Do yourself a favor buy a 15" benchtop from anyone else. Jet thinks to highly of themselves and WEN will break, try Steel City or another brand, I have 15 year old Jet Equipment and it is not the same durability.


----------



## dman2 (Sep 4, 2019)

If you do want to change the belt (a trivial job, usually), great source for belts is V-Belt Guys Search - Replacement Belts, Quick & Easy All the ones I purchase have lasted.

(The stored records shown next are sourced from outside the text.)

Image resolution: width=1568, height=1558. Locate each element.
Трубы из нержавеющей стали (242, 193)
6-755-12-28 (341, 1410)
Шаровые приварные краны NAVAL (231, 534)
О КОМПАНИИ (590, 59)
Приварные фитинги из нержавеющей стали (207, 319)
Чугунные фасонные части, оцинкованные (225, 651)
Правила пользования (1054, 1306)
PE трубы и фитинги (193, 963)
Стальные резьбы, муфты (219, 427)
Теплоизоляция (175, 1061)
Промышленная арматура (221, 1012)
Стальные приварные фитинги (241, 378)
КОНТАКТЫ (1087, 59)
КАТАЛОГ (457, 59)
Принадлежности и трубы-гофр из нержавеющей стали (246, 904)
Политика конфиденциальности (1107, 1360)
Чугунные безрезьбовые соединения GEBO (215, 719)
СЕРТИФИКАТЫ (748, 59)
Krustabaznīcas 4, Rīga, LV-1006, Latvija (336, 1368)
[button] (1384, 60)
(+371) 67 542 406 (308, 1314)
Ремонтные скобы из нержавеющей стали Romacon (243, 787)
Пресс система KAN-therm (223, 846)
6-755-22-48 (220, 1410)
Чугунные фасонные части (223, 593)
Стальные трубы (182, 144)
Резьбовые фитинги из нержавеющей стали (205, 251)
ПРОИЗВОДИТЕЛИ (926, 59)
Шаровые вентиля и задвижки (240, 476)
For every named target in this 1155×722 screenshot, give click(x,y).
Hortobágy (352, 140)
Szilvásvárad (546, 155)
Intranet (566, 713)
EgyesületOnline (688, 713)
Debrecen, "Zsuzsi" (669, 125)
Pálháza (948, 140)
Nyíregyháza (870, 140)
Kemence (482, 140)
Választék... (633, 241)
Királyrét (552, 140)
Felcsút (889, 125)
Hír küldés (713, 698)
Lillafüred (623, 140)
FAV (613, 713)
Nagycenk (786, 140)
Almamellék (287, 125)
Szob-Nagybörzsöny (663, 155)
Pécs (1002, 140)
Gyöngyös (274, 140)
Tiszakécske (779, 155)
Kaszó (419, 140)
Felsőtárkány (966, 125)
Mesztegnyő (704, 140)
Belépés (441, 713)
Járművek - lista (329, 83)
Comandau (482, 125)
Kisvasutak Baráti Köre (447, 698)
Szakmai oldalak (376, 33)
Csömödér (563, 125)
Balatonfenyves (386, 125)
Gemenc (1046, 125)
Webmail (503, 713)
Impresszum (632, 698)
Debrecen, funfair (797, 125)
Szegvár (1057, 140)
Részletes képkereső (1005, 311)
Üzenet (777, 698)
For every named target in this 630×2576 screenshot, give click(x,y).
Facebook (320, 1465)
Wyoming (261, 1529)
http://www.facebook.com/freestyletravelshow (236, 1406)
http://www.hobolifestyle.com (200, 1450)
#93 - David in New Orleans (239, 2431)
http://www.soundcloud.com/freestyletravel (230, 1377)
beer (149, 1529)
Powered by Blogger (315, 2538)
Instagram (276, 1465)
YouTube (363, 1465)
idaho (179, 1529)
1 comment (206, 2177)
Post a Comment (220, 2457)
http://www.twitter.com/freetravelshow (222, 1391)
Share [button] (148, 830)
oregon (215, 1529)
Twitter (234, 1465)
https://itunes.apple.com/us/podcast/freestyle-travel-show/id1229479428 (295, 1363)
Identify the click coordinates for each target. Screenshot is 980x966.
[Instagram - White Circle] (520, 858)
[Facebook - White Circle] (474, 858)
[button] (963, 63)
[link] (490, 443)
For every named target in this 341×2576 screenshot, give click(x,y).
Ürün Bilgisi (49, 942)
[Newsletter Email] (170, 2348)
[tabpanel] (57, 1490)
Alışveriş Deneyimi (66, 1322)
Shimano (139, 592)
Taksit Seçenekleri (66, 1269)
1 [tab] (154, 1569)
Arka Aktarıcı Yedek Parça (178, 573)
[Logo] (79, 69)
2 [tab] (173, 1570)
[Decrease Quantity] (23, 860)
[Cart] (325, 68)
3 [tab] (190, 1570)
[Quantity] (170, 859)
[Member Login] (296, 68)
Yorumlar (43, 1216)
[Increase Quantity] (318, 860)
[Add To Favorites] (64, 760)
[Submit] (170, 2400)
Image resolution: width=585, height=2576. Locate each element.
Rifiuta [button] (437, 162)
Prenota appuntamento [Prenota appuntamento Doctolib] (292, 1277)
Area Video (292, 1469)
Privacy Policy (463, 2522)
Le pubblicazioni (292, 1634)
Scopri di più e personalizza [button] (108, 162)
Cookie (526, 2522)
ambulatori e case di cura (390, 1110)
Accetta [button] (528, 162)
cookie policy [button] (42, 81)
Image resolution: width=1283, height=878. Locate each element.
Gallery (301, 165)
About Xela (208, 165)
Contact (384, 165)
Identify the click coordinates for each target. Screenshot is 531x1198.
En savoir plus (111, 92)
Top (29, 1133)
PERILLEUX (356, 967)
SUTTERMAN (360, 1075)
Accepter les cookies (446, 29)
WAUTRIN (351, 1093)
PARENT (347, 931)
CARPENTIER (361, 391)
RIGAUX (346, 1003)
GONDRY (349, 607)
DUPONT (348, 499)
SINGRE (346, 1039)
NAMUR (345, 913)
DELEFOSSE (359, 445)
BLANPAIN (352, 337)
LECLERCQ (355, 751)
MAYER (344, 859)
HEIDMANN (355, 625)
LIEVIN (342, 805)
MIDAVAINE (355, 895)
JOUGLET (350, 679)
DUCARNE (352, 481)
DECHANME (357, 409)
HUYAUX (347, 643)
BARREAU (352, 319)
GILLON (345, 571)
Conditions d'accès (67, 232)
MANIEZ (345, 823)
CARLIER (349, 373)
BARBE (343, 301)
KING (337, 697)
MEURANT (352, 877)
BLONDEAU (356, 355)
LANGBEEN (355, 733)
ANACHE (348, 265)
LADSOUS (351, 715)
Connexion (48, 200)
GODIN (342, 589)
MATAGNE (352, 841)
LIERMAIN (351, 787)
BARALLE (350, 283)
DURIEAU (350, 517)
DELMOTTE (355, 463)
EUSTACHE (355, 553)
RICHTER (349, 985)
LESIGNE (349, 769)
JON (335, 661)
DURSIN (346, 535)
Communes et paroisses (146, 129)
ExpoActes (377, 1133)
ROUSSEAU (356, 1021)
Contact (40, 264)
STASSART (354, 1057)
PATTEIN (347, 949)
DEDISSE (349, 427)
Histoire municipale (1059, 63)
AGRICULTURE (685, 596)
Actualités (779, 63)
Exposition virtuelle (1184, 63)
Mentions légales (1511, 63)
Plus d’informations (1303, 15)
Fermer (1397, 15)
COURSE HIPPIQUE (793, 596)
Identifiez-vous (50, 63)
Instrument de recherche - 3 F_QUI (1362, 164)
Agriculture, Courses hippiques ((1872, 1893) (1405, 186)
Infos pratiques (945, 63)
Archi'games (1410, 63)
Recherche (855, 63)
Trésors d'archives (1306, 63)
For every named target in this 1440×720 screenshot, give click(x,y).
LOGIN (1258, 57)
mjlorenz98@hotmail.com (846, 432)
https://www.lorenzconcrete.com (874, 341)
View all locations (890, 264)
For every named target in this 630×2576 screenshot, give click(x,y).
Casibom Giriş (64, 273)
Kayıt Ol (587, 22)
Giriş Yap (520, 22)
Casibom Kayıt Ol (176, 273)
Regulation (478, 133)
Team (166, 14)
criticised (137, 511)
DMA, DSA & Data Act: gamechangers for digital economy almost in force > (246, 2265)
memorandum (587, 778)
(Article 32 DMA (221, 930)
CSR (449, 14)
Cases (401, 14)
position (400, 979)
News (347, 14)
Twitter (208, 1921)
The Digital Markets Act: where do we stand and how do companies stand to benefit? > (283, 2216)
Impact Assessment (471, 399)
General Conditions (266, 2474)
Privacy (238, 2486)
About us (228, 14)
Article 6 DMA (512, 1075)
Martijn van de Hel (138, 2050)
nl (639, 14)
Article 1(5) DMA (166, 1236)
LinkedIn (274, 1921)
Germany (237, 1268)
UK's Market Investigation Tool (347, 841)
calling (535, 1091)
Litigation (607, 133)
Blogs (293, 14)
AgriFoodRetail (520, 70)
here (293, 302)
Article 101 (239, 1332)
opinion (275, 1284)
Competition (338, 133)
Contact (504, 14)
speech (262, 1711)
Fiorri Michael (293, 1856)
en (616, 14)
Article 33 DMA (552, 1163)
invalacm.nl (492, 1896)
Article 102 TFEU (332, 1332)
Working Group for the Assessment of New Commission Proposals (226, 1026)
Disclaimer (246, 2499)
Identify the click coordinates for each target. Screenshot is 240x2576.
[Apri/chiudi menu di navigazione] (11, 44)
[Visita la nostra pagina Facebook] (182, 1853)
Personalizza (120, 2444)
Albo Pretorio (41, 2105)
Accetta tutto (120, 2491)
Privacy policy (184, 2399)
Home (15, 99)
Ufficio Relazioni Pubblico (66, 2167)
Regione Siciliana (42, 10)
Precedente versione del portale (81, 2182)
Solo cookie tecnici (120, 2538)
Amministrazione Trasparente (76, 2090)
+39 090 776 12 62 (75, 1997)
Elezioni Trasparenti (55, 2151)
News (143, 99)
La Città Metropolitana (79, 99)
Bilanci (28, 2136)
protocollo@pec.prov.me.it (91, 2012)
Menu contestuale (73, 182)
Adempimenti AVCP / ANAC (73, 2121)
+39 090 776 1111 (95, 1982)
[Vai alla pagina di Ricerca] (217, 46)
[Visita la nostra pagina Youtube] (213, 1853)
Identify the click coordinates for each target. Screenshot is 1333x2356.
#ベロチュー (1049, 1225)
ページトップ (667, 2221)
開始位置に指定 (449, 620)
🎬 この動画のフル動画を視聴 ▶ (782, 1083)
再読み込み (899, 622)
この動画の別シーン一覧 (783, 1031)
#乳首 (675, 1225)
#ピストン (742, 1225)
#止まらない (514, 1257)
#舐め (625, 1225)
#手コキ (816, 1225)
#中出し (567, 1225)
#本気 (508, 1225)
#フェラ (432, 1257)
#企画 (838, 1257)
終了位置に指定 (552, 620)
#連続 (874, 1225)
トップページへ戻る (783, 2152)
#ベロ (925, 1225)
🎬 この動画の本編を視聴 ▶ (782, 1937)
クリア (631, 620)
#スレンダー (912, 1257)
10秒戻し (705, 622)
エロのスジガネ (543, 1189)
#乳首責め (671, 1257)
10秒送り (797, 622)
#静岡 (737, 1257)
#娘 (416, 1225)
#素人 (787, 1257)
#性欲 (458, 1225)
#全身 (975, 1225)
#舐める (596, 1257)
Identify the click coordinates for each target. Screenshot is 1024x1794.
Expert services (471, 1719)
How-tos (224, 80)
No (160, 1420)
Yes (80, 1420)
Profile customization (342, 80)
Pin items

After getting the measurements (length/diameter and widths) you might want to call them for help.


----------



## Straightlines (May 15, 2013)

I say connect with Roxanne on this.

The old Jet is SOOOooo much better than any of the newer stuff, so the time you spend fixing will have 2 distinct advantages: A) You’ll save yourself a lot of $$ and time, AND get to keep a machine that you are familiar with, B) you will have gotten up close and personal with another very important part of what we do here: We make things and fix our stuff so we can keep making things (it’s routine maintenance believe it or not).


----------



## biotec (Nov 17, 2019)

there manuals for sale did not find a free one
JET-Asian 13R Drill Press Owner’s & Parts Manual
four step pulley i have the looks the same as OP drill press 5/8 shaft with (5/8 sleeve 1/2) 3/16 key. four groves.
1, 4.65" 
2, 3.65" 
3, 2.96"
4, 2.34
$ 30. to $40 
i believe this is a much better drill press than the new Jet or Wen Same size.


----------